Constituent Assembly, postponed

The past month has seen a charade played by the political parties in Kathmandu, including the Communist Party of Nepal (Maoist), newly inducted into the government and interim parliament. Everyone knows that the promised elections to the Constituent Assembly cannot be held in June as planned. And yet everyone is comfortable living the lie that they will be held as scheduled. In fact, all sides vociferously hold forth on the necessity of this, all the while hoping desperately that someone else will make the inevitable announcement. A political calamity is predicted upon the failure to hold the polls in June, and no one wants to be seen to have contributed to this through the act of questioning the dates.

An election to a Constituent Assembly (CA), which would restructure state-society relations, was exactly what the Maoists needed to extract from the parliamentary political parties before they could justify giving up their decade-long 'people's war'. For their part, the parties could not agree to a Constituent Assembly until the Maoists convinced them of their intention to lay down the gun. Agreement was reached on these matters in the so-called 'Twelve-Point Agreement', signed between the two sides after half-secret talks in New Delhi in November 2005. That agreement paved the way for the People's Movement of April 2006, and since then the torturous series of negotiations that saw the adoption of a Comprehensive Peace Agreement, the arrival of United Nations monitors, and the induction of the Maoists into the interim parliament and government. All of these are seen as way-stations on the road to the Constituent Assembly.

Today, the demand for a Constituent Assembly is much more than a means to bring the Maoists in from the jungle. In a country of minorities, all oppressed communities – by ethnicity, language, faith, region and even altitude – have internalised the fact that the state needs to be restructured through the Constituent Assembly. The CA is seen as a means to correct historical neglect and injustice, to overturn the control exercised by Kathmandu Valley by pushing through a federal structure, and – something the political class seems to greatly favour – getting rid of monarchy in all forms and configurations.

In the second week of April, it was left to the Election Commission to ask for 110 days to organise the polls after election laws were enacted, and the commissioners did everything but say out loud that elections were impossible in June. Crucial pieces of electoral legislation were still pending with the government and parliament, the logistics were not in place, and a state of fear and intimidation still prevailed in large parts of a country coming out of a decade-long internal conflict. The United Nations representative in Kathmandu let it be known that June elections were neither politically nor technically feasible.

################

» **Work to complete**:
Repeat word for word the passage of the Constituent Assembly text that begins at the words "Constituent Assembly, postponed" and ends after "questioning the dates.".

» **Supplied data**:
################

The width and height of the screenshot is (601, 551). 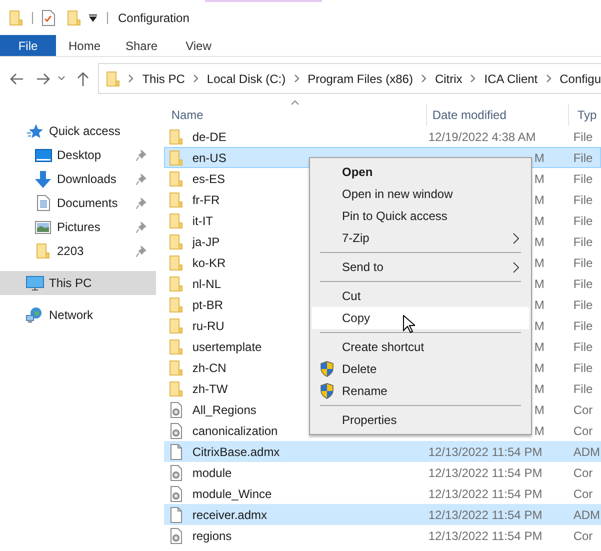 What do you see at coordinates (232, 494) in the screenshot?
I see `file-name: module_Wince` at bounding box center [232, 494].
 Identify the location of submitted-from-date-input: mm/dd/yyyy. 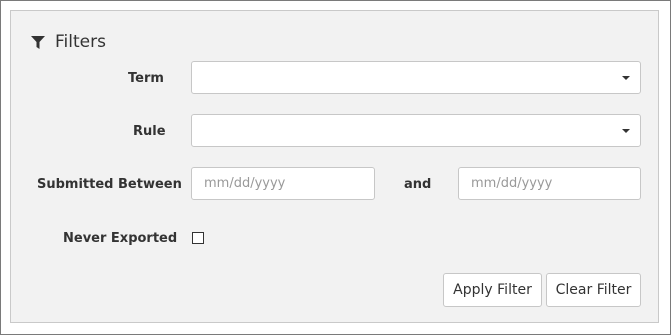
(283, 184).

################

» **Answer space**:
Constituent Assembly, postponed

The past month has seen a charade played by the political parties in Kathmandu, including the Communist Party of Nepal (Maoist), newly inducted into the government and interim parliament. Everyone knows that the promised elections to the Constituent Assembly cannot be held in June as planned. And yet everyone is comfortable living the lie that they will be held as scheduled. In fact, all sides vociferously hold forth on the necessity of this, all the while hoping desperately that someone else will make the inevitable announcement. A political calamity is predicted upon the failure to hold the polls in June, and no one wants to be seen to have contributed to this through the act of questioning the dates.